As we’ve seen in cities around the country this summer, protest participants and the activities surrounding them often change throughout the day and night. Peaceful protests can happen all day long and then fires can be set or violence occurs late at night by people not associated with the protesters. Would it be fair or accurate to label all that happened that day a “riot” — especially in a headline summing things up? We don’t think so.

And there are historical racial overtones in the use of that word in America.

As Dorothy Tucker, president of the National Association of Black Journalists, said on the PBS NewsHour in June, “There is concern that it is automatically labeled as a riot if it is African-Americans who are protesting, but it’s not labeled as a riot when you see the same kind of destruction after a concert or after a sporting event. So there are words that have that association.”

Of course the Journal Sentinel sent reporters down Interstate 41-94 to see Kenosha for themselves. There was vandalism, arson, and looting. In short, a riot. I visited Kenosha–after the riots were over–twice last week. My blog reports are here and here. Downtown every business was boarded up. So were the churches. Most horribly, an automobile dealership with about 100 cars in its inventory saw nearly every one of its cars set ablaze. Near that dealership Kyle Rittenhouse, an Illinois teen, allegedly shot two people and wounded a third during the, ahem, disturbance.

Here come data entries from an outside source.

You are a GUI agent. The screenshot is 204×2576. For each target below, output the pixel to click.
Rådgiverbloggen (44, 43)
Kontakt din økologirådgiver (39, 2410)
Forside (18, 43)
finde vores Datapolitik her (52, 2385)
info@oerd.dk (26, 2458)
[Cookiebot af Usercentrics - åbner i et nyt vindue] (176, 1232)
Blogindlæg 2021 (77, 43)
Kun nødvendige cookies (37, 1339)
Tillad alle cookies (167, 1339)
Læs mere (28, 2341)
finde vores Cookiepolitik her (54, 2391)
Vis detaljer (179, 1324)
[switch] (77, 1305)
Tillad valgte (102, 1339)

What occurred in Kenosha met the commonly accepted, unless you are woke, definition of a riot.

Yes there are peaceful protests and peaceful activists protesting the death of George Floyd and other outrages. But Antifa and the like, as I’ve remarked before, are using these protests as a Trojan horse to raise hell. See Portland. Even Chicago’s liberal mayor, Lori Lightfoot, admitted so, albeit in slightly more moderate language last month as I noted in this space before. “What we’ve seen is people who have embedded themselves in these seemingly peaceful protests,” she told Face the Nation, “and have come for a fight.”

With such reporting on “facts” it’s easy to comprehend why readership of daily newspapers such as the Journal Sentinel continues to plummet as these publications are more concerned about appearing woke and satisfying the left-wing echo chamber they choose to inhabit.

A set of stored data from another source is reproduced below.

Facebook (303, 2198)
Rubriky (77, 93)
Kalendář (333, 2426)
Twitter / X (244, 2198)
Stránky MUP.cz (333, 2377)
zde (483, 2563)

In another Chicago reference, a Black Lives Matter organizer, Ariel Atkins, said of looting, “That is reparations.” A New York BLM leader supported her claims.

Last week the Wall Street Journal’s Best of the Web James Freeman said of such contorted reporting and the questions of why the Journal Sentinel purses such a strategy, “No doubt citizens nationwide have the same question for many politicians and members of the press corps who have lately been extremely creative in conjuring euphemisms for destruction and lawlessness.”

Thankfully one such mainstream media euphemism for riots, which dates back to the Occupy movement, “mostly peaceful,” has been for the most part placed into forced retirement, but only because of repeated ridicule on Twitter and other social media platforms. As Mark Levin quipped on his show a few months ago, “Mostly peaceful means mostly violent!” But as you’ll see “mostly peaceful” has not been completely eradicated.

As for Kenosha, as I mentioned before, every downtown business was hit by looters. Even on the edge of the city malls were struck by vandals and thieves. Those businesses of course employ people. Families are supported by them.

There was a riot in Kenosha last month. A three-day long one.

Even if Milwaukee Journal Sentinel refuses to say so.

It could be worse. A chyron graphic on CNN with the backdrop of the cars on fire in the dealership pictured on top read “Fiery but mostly peaceful protest after police shooting.” That image was so wrong even Brian Stelter of the network criticized it.

John Ruberry regularly blogs at Marathon Pundit.